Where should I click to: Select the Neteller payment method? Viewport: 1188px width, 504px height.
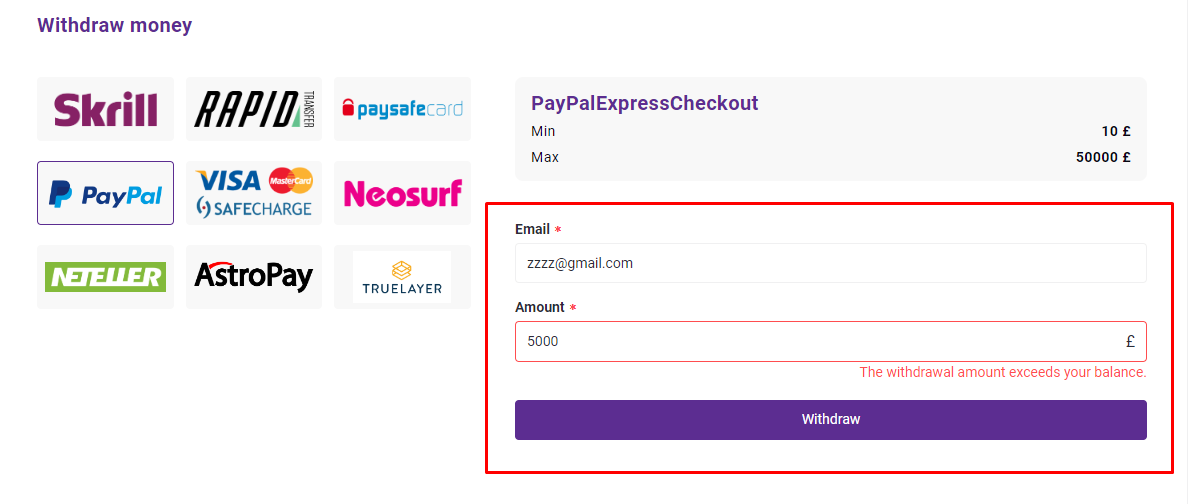click(x=105, y=277)
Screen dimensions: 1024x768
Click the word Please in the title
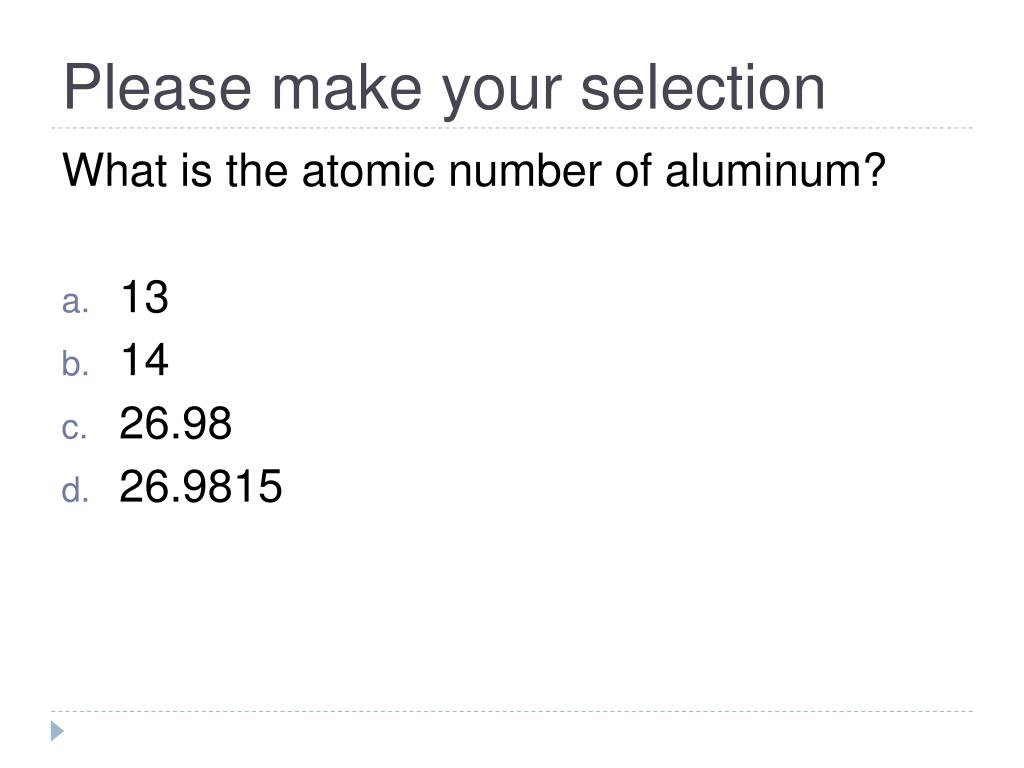pyautogui.click(x=157, y=88)
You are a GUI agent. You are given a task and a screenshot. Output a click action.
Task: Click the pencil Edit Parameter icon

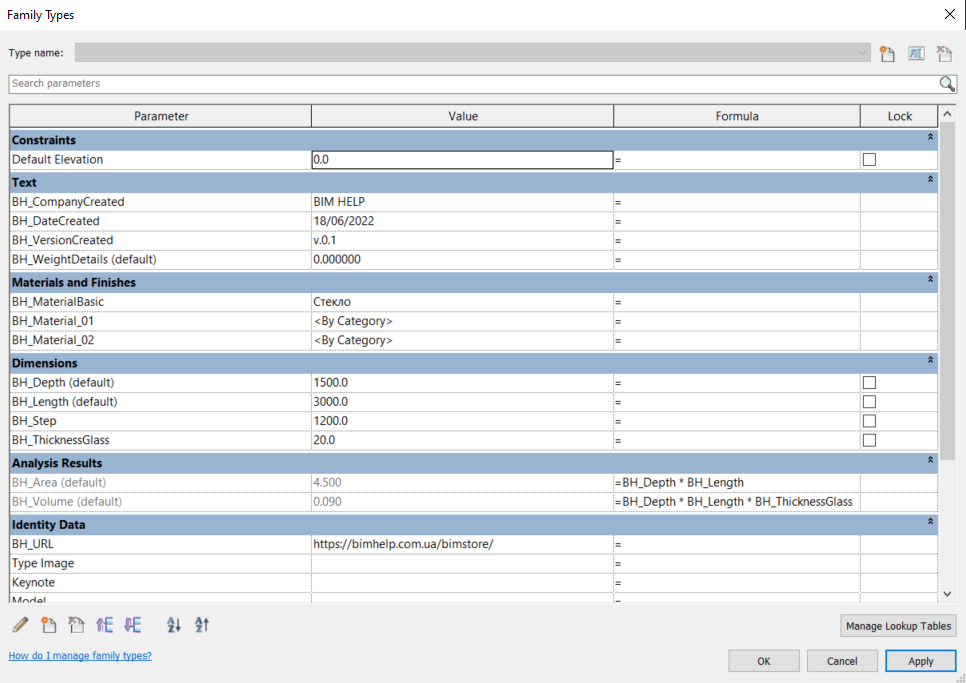(20, 625)
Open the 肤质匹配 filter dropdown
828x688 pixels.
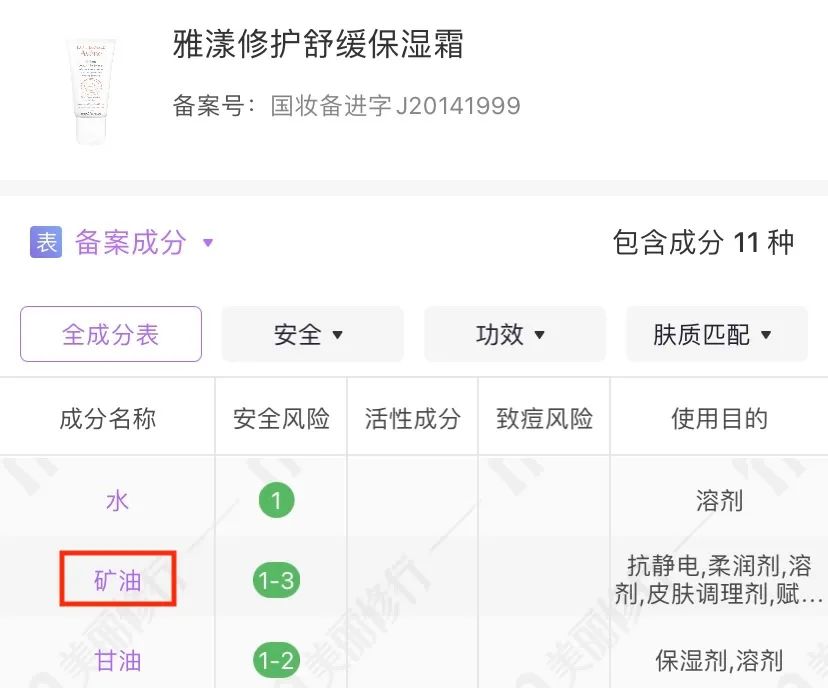(715, 334)
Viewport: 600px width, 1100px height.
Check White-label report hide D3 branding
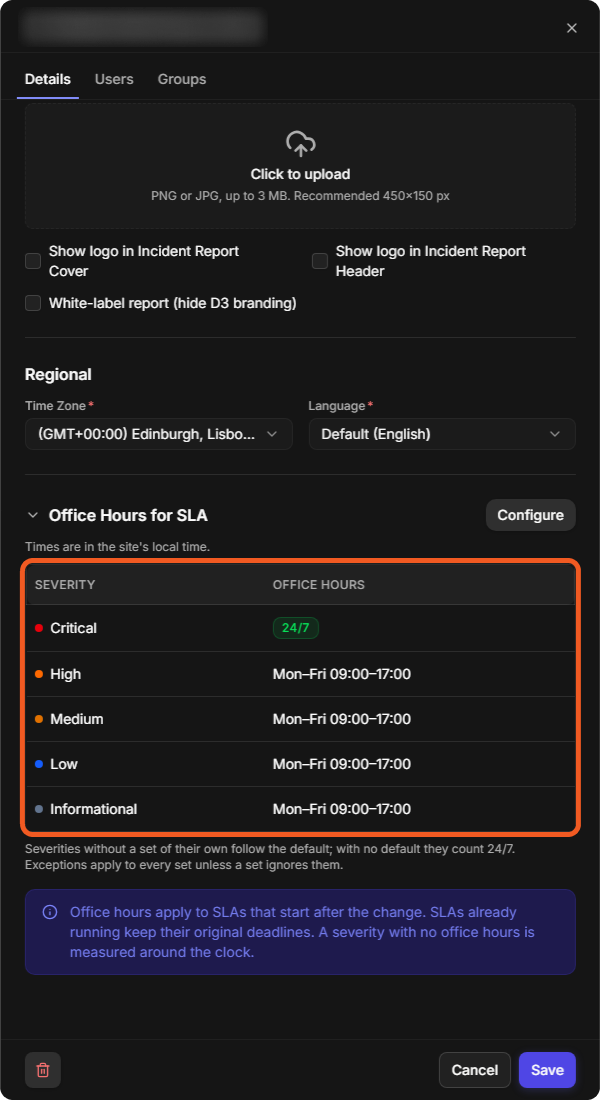point(33,303)
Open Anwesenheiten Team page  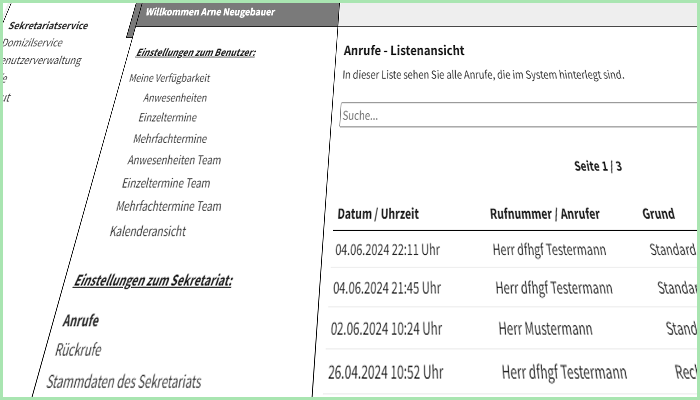coord(174,160)
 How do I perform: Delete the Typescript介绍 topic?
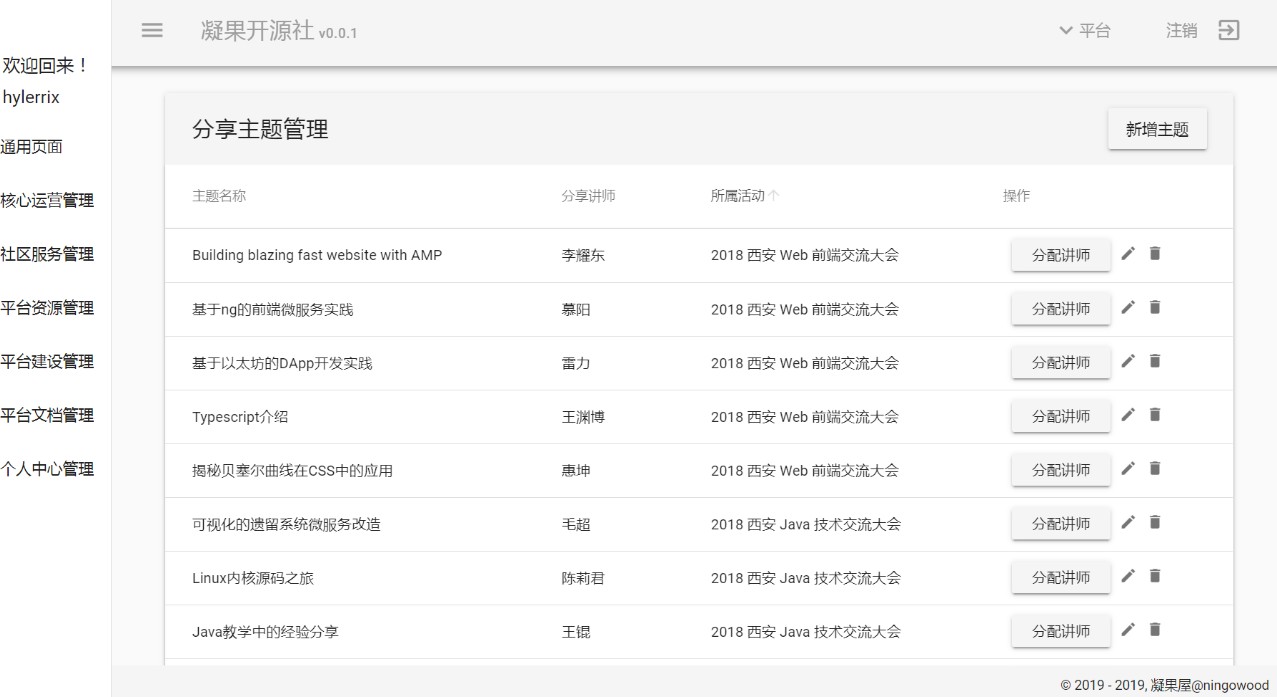click(1155, 415)
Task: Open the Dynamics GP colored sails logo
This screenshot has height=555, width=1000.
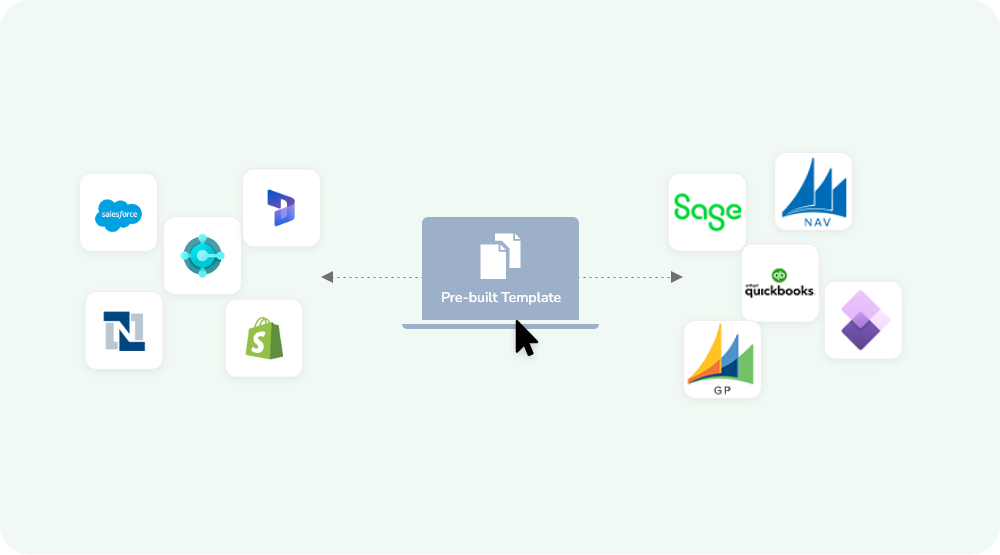Action: (722, 355)
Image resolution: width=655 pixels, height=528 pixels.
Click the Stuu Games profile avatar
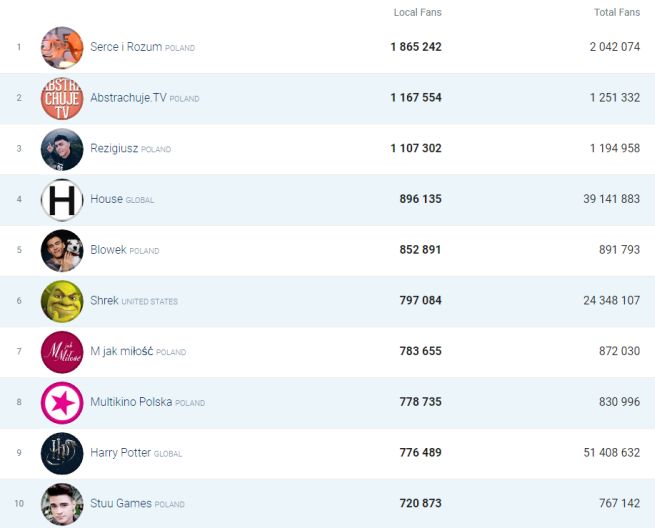coord(62,504)
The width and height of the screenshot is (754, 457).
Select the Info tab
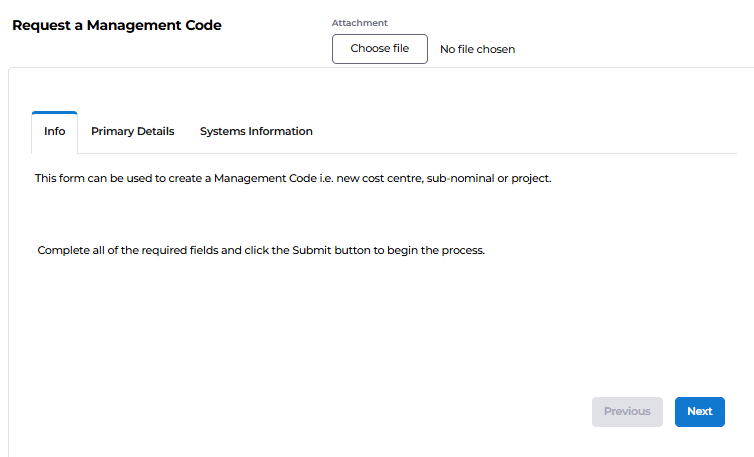54,131
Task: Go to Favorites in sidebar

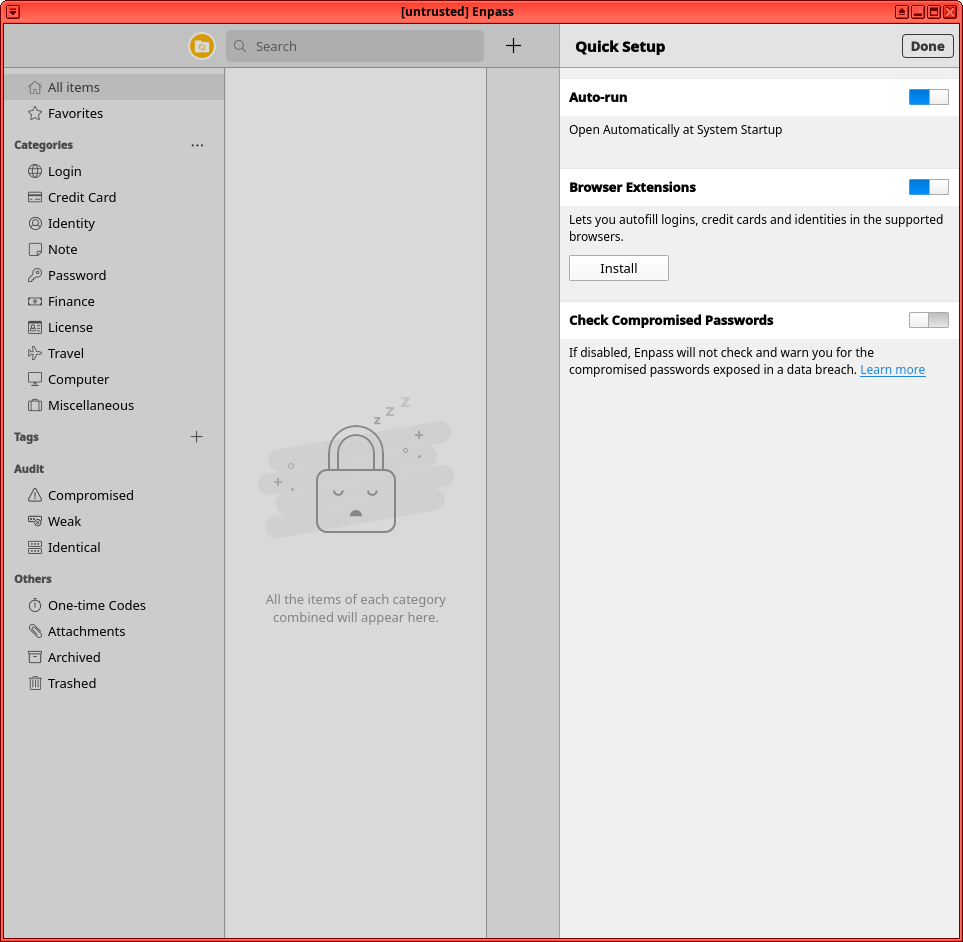Action: point(75,113)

________________________________________

# WORK INSTRUCTION
Leave the pictures out and retype only the lines from the line with "Click the Stuu Games profile avatar" through the final line of the material, both ends included, word for word.

# WRITTEN RESPONSE
Click the Stuu Games profile avatar
coord(62,504)
The width and height of the screenshot is (754, 457).
Select the Info tab
54,131
Task: Go to Favorites in sidebar

Action: point(75,113)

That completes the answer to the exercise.